Während ihres Lebens produzieren sie Kalk und binden dabei Kohlenstoff aus der Wassersäule. Wenn sie sterben, lagert sich dieser am Meeresboden ab: Tiere wie Seesterne und Seeigel, so genannte Echinodermata, spielen offenbar eine viel größere Rolle im globalen Kohlenstoffkreislauf als bisher vermutet. Auf der anderen Seite sind sie durch die zunehmende Ozeanversauerung gefährdet. In einer Studie in der Fachzeitschrift „Ecology Monographs“ hat ein internationales Forscherteam nun erste Einschätzungen über ihren Einfluss auf das gesamte marine Ökosystem vorgelegt.

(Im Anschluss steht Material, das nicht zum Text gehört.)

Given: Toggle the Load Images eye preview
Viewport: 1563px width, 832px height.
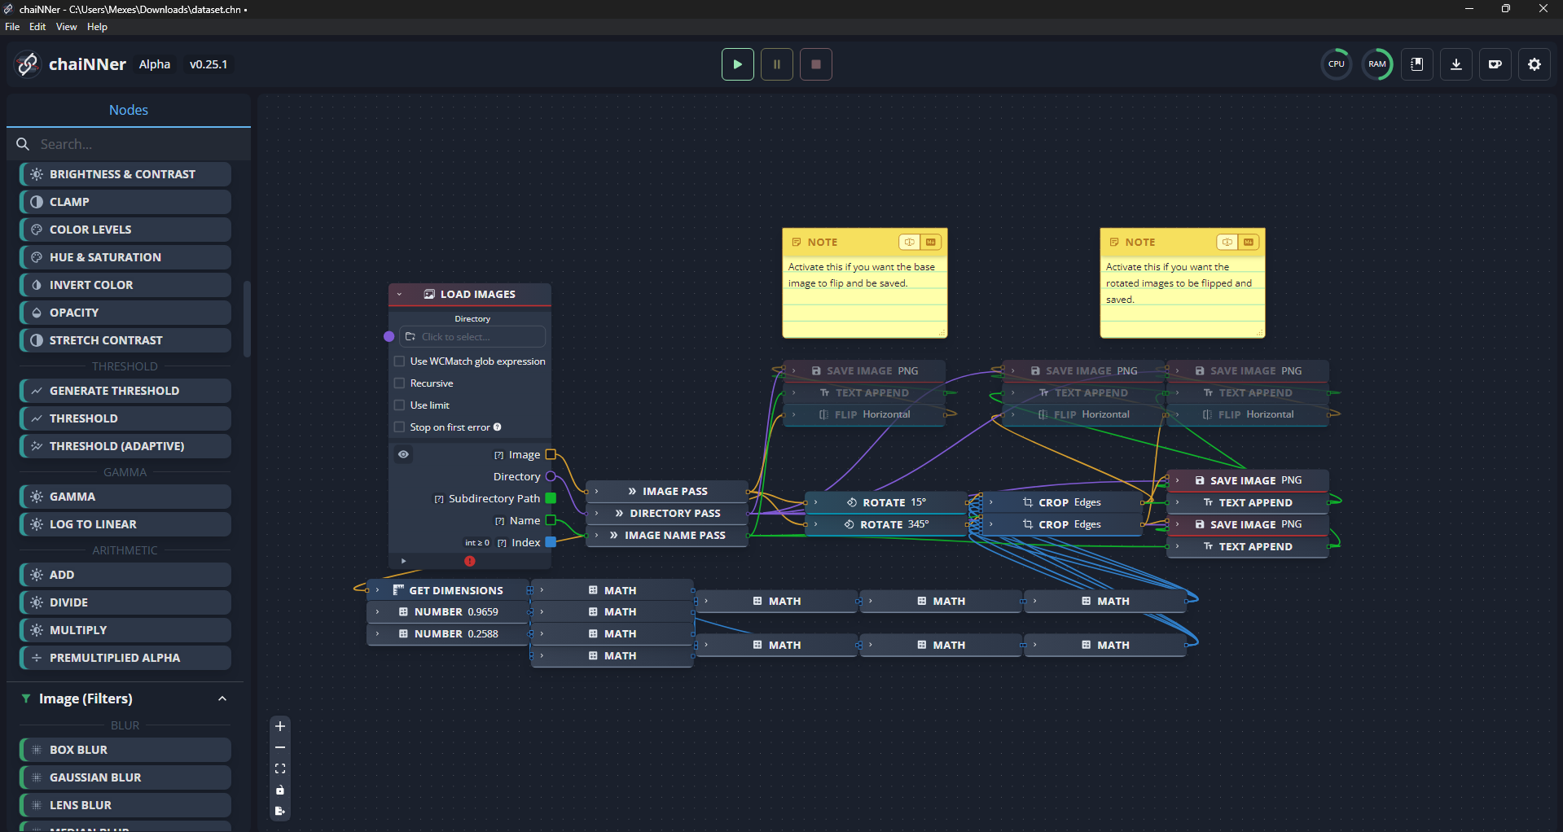Looking at the screenshot, I should 403,454.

Um ihre Schutzhüllen oder Skelette zu bilden, aber auch für verschiedene andere Prozesse, verbrauchen Echinodermata Kohlenstoff aus dem Meerwasser. Zu dieser Tiergruppe, die in allen Meeren vom Gezeitenbereich bis zur Tiefsee vertreten ist, gehören Seesterne, Seeigel, Schlangensterne, Seegurken und Seelilien.
Kalkbildung als „Hobby“
Bei der Kalkbildung nehmen sie Kalzium und Magnesium in unterschiedlichen Proportionen in ihre Körper auf. Ihre Skelette schließen somit eine bedeutende Menge von anorganischem Kohlenstoff ein, der aus der Atmosphäre ins Wasser gelangt. Diesen Kohlenstoff geben die Echinodermata an den Meeresboden ab, wenn sie sterben.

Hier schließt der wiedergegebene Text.